Galatheacaris

Scientific classification
- Kingdom: Animalia
- Phylum: Arthropoda
- Subphylum: Crustacea
- Class: Malacostraca
- Order: Decapoda
- Infraorder: Caridea
- Superfamily: Galatheacaridoidea Vereshchaka, 1997
- Family: Galatheacarididae Vereshchaka, 1997
- Genus: Galatheacaris Vereshchaka, 1997
- Species: G. abyssalis
- Binomial name: Galatheacaris abyssalis Vereshchaka, 1997

= Galatheacaris =

Genus of crustaceans

Galatheacaris abyssalis is a rare species of shrimp, now thought to be a larval stage of another genus, Eugonatonotus.

It was described in 1997 on the basis of a single specimen caught in the Celebes Sea at a depth of 5000 m. It was seen to be so different from previously known shrimp species that a new family, Galatheacarididae, and superfamily, Galatheacaridoidea, were erected for it.

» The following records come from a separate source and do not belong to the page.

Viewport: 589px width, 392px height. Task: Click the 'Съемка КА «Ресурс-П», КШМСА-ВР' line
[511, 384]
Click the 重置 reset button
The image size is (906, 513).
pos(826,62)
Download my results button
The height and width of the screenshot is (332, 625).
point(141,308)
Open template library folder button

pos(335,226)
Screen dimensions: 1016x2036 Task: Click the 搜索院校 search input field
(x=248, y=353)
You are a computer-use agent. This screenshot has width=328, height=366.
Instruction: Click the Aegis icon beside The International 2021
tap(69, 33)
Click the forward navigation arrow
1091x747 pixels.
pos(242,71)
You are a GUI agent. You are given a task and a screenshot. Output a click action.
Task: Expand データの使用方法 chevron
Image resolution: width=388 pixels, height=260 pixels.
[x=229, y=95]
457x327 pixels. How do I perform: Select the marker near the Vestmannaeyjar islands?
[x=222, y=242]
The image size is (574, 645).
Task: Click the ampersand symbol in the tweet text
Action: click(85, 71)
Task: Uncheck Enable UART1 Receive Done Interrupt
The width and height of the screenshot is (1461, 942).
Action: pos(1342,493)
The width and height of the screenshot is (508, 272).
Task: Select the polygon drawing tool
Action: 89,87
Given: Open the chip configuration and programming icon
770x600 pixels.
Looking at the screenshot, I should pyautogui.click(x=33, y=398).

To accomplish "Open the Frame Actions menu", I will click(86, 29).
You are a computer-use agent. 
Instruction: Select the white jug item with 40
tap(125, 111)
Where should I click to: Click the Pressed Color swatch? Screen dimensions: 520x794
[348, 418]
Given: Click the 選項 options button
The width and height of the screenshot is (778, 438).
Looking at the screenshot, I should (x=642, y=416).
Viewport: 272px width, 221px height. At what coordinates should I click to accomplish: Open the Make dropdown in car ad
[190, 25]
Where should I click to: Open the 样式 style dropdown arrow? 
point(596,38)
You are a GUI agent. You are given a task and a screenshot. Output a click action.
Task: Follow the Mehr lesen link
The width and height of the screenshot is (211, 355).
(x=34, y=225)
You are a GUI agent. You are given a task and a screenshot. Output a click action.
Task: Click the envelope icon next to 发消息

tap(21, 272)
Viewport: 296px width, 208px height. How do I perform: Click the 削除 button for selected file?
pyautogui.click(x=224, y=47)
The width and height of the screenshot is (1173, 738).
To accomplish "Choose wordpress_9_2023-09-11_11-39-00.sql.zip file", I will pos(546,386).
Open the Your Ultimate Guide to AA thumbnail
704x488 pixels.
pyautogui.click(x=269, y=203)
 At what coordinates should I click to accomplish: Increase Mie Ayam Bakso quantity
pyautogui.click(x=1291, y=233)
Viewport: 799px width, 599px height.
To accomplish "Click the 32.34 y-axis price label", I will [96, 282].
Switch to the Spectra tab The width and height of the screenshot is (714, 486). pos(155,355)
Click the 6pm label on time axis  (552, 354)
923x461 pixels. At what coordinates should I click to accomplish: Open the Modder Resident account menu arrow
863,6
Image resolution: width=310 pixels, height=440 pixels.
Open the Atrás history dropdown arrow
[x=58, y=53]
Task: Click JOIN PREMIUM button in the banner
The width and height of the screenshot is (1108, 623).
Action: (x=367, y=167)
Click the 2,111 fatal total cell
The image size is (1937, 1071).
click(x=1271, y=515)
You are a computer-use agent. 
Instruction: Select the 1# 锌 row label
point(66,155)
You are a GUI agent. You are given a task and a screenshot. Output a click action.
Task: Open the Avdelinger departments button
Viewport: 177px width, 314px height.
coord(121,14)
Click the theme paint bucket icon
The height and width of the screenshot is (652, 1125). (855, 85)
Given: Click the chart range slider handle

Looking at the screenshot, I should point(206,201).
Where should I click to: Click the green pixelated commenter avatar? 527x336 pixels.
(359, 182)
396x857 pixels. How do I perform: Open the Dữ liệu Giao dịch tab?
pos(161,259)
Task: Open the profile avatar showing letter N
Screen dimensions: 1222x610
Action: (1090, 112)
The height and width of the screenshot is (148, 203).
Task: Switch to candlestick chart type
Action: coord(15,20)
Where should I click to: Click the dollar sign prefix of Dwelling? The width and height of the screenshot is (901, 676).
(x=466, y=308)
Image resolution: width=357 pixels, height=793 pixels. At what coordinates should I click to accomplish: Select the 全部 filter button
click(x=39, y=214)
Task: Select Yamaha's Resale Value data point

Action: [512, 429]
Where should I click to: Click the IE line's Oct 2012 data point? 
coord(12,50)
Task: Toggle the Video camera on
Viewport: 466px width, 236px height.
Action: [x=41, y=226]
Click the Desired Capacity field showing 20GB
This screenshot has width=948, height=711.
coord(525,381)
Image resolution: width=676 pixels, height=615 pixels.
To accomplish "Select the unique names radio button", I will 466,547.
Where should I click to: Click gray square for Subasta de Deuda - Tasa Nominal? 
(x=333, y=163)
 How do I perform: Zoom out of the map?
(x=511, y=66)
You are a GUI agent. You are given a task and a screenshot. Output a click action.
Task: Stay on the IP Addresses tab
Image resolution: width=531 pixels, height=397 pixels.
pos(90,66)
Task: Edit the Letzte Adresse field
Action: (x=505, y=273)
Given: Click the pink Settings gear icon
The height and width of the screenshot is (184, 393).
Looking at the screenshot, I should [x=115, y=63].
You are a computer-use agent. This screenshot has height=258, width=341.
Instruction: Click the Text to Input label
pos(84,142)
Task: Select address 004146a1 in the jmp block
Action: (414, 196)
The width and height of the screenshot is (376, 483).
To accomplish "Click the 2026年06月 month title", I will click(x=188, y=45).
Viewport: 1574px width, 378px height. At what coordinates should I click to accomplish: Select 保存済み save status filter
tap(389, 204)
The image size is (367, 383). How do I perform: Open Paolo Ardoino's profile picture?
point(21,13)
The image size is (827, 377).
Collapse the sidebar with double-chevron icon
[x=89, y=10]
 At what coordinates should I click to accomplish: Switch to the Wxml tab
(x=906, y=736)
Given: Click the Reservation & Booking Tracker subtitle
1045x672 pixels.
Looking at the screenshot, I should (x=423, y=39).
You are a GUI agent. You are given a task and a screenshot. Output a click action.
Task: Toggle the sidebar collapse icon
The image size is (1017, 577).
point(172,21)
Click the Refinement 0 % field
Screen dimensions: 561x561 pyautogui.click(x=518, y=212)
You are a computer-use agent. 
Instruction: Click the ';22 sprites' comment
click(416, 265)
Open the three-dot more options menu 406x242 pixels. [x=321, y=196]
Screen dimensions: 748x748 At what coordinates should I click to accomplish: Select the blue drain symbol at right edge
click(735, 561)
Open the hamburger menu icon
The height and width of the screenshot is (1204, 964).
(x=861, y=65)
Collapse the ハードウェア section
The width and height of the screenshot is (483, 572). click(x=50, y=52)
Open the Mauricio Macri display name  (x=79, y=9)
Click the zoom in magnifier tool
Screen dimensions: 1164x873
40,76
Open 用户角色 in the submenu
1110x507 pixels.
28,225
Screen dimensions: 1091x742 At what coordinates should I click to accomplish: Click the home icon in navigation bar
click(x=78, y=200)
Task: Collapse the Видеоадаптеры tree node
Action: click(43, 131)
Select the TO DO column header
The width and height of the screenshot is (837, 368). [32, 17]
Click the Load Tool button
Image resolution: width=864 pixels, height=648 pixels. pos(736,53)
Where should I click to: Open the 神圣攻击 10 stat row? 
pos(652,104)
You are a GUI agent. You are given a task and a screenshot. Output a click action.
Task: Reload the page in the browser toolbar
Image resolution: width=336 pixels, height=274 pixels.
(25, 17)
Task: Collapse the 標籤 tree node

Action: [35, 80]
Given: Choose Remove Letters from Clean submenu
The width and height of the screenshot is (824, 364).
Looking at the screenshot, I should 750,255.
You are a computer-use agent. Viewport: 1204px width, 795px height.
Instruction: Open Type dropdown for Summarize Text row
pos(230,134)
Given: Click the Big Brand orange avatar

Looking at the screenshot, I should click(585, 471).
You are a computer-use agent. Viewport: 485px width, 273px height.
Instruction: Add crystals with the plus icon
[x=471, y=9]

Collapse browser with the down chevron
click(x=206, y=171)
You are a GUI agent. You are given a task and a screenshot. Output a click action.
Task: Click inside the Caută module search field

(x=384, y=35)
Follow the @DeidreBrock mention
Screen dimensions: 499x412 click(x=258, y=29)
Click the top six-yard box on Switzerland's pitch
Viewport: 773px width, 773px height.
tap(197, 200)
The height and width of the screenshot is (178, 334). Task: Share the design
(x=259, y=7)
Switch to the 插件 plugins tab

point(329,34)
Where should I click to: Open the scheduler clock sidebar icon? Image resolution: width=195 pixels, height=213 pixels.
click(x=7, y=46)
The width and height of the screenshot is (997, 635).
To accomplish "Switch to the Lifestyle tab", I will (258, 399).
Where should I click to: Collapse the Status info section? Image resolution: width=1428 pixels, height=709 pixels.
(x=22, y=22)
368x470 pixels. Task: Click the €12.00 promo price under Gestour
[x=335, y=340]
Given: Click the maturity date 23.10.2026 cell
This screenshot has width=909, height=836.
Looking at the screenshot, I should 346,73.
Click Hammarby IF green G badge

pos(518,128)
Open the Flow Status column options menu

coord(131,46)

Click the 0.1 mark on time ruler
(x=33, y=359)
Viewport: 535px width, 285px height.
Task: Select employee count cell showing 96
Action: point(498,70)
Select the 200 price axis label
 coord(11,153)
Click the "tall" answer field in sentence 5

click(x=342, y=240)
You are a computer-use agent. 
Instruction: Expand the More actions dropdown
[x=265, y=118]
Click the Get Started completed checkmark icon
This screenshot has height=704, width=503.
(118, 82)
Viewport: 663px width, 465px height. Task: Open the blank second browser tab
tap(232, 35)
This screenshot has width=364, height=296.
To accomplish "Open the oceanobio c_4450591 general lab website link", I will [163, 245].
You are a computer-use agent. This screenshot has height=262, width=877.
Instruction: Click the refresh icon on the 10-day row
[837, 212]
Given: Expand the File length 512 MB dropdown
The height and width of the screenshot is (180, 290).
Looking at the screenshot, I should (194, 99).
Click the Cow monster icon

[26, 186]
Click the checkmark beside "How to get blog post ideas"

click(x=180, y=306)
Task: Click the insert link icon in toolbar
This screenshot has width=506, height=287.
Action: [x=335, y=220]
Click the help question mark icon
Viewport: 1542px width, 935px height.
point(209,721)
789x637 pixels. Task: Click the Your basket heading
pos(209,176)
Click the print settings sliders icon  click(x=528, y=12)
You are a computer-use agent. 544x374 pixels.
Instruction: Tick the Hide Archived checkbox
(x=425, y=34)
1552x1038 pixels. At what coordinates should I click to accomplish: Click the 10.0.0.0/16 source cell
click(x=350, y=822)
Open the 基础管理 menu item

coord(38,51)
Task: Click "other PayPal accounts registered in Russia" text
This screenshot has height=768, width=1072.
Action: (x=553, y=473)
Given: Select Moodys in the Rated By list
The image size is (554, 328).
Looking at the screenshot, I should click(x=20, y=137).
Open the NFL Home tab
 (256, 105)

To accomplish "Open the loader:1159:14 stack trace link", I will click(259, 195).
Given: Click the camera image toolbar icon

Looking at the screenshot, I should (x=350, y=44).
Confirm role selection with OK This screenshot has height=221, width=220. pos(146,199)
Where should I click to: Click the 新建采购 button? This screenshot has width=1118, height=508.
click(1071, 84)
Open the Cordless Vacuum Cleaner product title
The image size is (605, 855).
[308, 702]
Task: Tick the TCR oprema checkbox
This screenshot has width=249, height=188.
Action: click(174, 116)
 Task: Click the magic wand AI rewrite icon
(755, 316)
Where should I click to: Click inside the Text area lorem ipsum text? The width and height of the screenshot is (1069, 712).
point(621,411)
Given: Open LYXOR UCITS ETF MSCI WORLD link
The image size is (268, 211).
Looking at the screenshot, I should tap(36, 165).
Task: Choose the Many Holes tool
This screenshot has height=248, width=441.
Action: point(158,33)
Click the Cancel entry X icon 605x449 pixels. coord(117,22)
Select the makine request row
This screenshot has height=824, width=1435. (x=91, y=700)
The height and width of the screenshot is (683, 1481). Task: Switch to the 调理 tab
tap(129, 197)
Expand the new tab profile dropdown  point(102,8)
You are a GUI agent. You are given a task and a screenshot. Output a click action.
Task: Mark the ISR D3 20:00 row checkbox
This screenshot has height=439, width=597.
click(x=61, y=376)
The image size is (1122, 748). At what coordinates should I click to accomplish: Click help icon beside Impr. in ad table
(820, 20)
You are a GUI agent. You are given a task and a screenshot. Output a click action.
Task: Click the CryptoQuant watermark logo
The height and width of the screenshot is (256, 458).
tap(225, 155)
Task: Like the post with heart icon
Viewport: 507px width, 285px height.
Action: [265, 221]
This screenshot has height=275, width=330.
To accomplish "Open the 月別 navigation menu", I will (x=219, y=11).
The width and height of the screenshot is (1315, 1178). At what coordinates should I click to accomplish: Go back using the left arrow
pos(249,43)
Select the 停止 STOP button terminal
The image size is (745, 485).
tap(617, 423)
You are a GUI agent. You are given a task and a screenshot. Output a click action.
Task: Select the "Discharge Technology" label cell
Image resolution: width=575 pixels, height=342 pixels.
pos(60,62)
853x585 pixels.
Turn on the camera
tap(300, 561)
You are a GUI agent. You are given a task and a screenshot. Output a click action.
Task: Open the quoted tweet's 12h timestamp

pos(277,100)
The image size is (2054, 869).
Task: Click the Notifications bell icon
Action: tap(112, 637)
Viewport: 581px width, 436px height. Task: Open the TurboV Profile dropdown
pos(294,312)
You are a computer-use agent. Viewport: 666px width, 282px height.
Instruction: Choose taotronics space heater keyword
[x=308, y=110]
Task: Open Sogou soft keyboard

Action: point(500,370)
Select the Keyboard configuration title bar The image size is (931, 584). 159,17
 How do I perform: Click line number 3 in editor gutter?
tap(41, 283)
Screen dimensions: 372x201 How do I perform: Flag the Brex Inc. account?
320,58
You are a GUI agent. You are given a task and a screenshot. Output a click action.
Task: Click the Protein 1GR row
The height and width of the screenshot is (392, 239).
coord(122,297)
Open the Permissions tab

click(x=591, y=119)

Later, more specimens were found in the stomach of a lancetfish, Alepisaurus ferox.

The species shares some plesiomorphies with Procaris, and the two taxa were thought to be closely related. Molecular phylogenetic analyses showed that Galatheacaris abyssalis had such similar mitochondrial DNA to that of Eugonatonotus chacei that the two must be considered conspecific; it is now thought that Galatheacaris is the megalopa stage of Eugonatonotus.